I will make sure to correct this and I will tell you if I could solve it

And this is for current master, not v0.2.0.

use the link you gave me

downloaded that version of deepspeech and downloaded this version of native_client

https://index.taskcluster.net/v1/task/project.deepspeech.deepspeech.native_client.v0.2.0.cpu/artifacts/public/native_client.tar.xz

I also executed the following command
sudo pip3 install deepspeech

who got the next result

Requirement already satisfied: deepspeech in /home/manuel/.local/lib/python3.6/site-packages (0.2.0)

version 0.2.0 is installed, right?

I do not know if this is necessary

now if I’m sure I’m using version 0.2.0 of deepspeech and native_client, I’m also using tensorflow 1.6, as is required in this version and still when generating the trie, the following error appears

terminate called after throwing an instance of ‘lm::FormatLoadException’
what(): native_client/kenlm/lm/binary_format.cc:131 in void lm::ngram::MatchCheck(lm::ngram::ModelType, unsigned int, const lm::ngram::Parameters&) threw FormatLoadException.
The binary file was built for probing hash tables but the inference code is trying to load trie with quantization and array-compressed pointers
Abortado (`core’ generado)

Ok, please show your STR completely, from downloading everything to running generate_trie.

here I try to compile the version of kenlm that brings deepspeech by default, but the following error comes out

then I download the kenlm repository, and compile it

the kenlm compilation process ends well.

Now, I create the .arpa file

then I create the .binary file, and then I try to create the trie file, and the error is generated

Does kenlm’s version have anything to do with, or cmake’s, or any other of the necessary tools

additionally I check that the file libctc_decoder_with_kenlm.so, is recognized by tensorflow, and I also verify the version of tensorflow

files.zip (621,3 KB)

additionally I add the CSV files of the training model, the alphabet and the vocabulary, I do not know if it is necessary but I still uploaded them. : D

I hope you can help me.
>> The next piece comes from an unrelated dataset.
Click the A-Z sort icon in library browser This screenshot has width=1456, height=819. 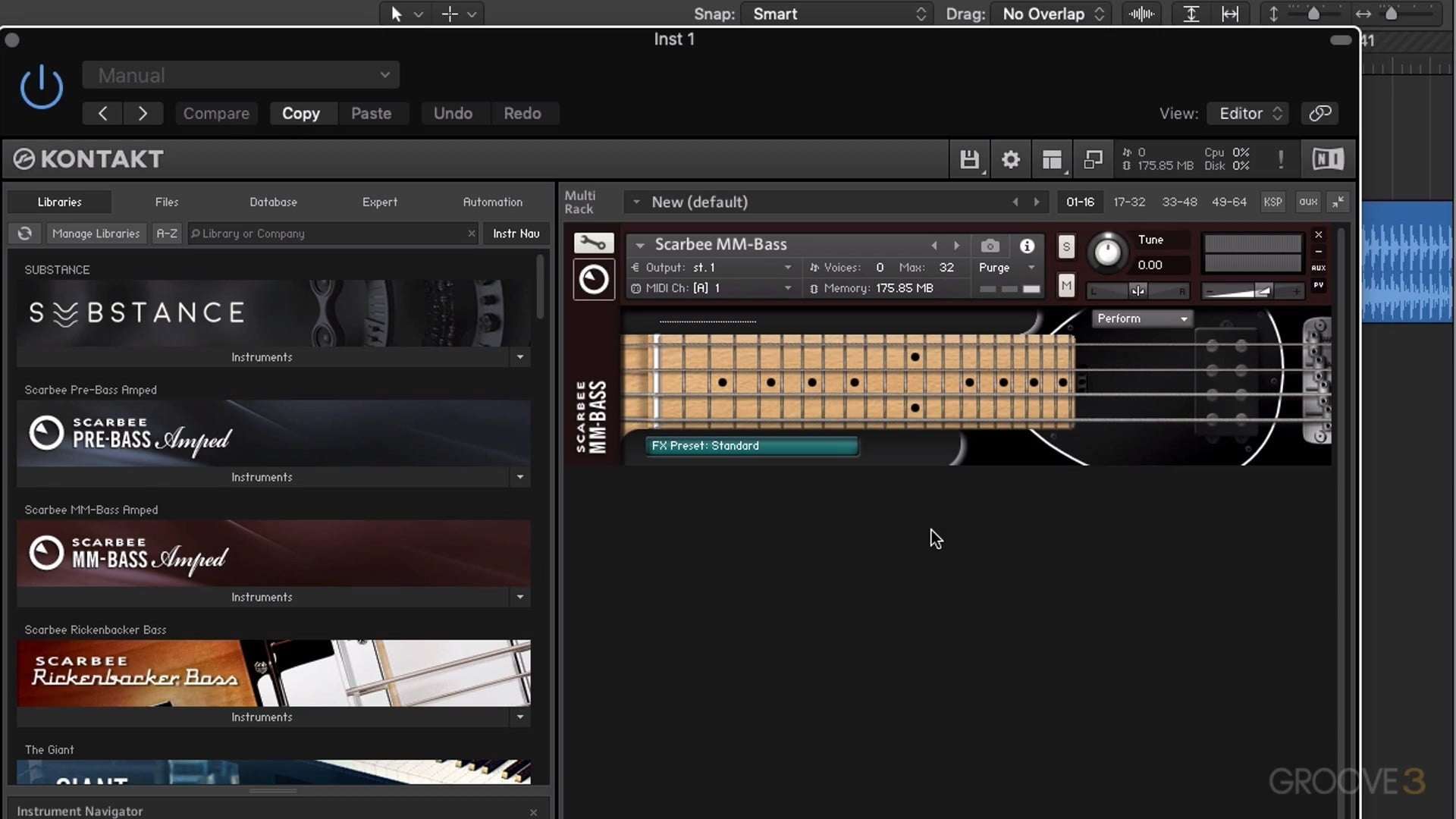tap(164, 233)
Thank you

I’m sorry, but screenshots are painful to debug from and they are hard to search to help others. Please share text content.
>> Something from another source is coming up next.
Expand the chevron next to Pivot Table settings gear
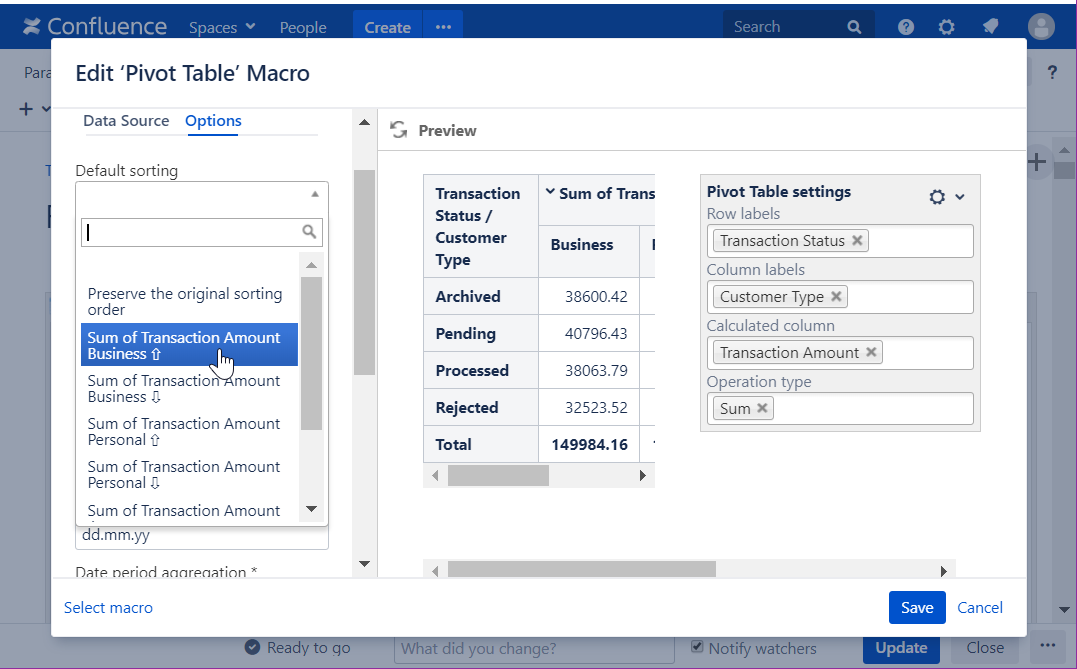 960,196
Or it has to do with the fact that you have no read the documentation in data/lm/README.md ?

first I download the deepspeech from this link:

then I download the native_client from this:
https://index.taskcluster.net/v1/task/project.deepspeech.deepspeech.native_client.v0.2.0.cpu/artifacts/public/native_client.tar.xz

I unzip the 2 files, and I put the native_client folder inside the folder that is generated by deepspeech, I give it in combine folder

I enter the native_client folder within deepspeech, and I try to compile the kenlm version within it, as follows:

mkdir build
cd build/
cmake …

it appears that:
`-- The C compiler identification is GNU 7.3.0
– The CXX compiler identification is GNU 7.3.0
– Check for working C compiler: /usr/bin/cc
– Check for working C compiler: /usr/bin/cc – works
– Detecting C compiler ABI info
– Detecting C compiler ABI info - done
– Detecting C compile features
– Detecting C compile features - done
– Check for working CXX compiler: /usr/bin/c++
– Check for working CXX compiler: /usr/bin/c++ – works
– Detecting CXX compiler ABI info
– Detecting CXX compiler ABI info - done
– Detecting CXX compile features
– Detecting CXX compile features - done
– Looking for pthread.h
– Looking for pthread.h - found
– Looking for pthread_create
– Looking for pthread_create - not found
– Looking for pthread_create in pthreads
– Looking for pthread_create in pthreads - not found
– Looking for pthread_create in pthread
– Looking for pthread_create in pthread - found
– Found Threads: TRUE
– Boost version: 1.65.1
– Found the following Boost libraries:
– program_options
– system
– thread
– unit_test_framework
– chrono
– date_time
– atomic
– Found ZLIB: /usr/lib/x86_64-linux-gnu/libz.so (found version “1.2.11”)
– Found BZip2: /usr/lib/x86_64-linux-gnu/libbz2.so (found version “1.0.6”)
– Looking for BZ2_bzCompressInit
– Looking for BZ2_bzCompressInit - found
– Looking for lzma_auto_decoder in /usr/lib/x86_64-linux-gnu/liblzma.so
– Looking for lzma_auto_decoder in /usr/lib/x86_64-linux-gnu/liblzma.so - found
– Looking for lzma_easy_encoder in /usr/lib/x86_64-linux-gnu/liblzma.so
– Looking for lzma_easy_encoder in /usr/lib/x86_64-linux-gnu/liblzma.so - found
– Looking for lzma_lzma_preset in /usr/lib/x86_64-linux-gnu/liblzma.so
– Looking for lzma_lzma_preset in /usr/lib/x86_64-linux-gnu/liblzma.so - found
– Found LibLZMA: /usr/include (found version “5.2.2”)
CMake Error at util/CMakeLists.txt:58 (add_subdirectory):
add_subdirectory given source “stream” which is not an existing directory.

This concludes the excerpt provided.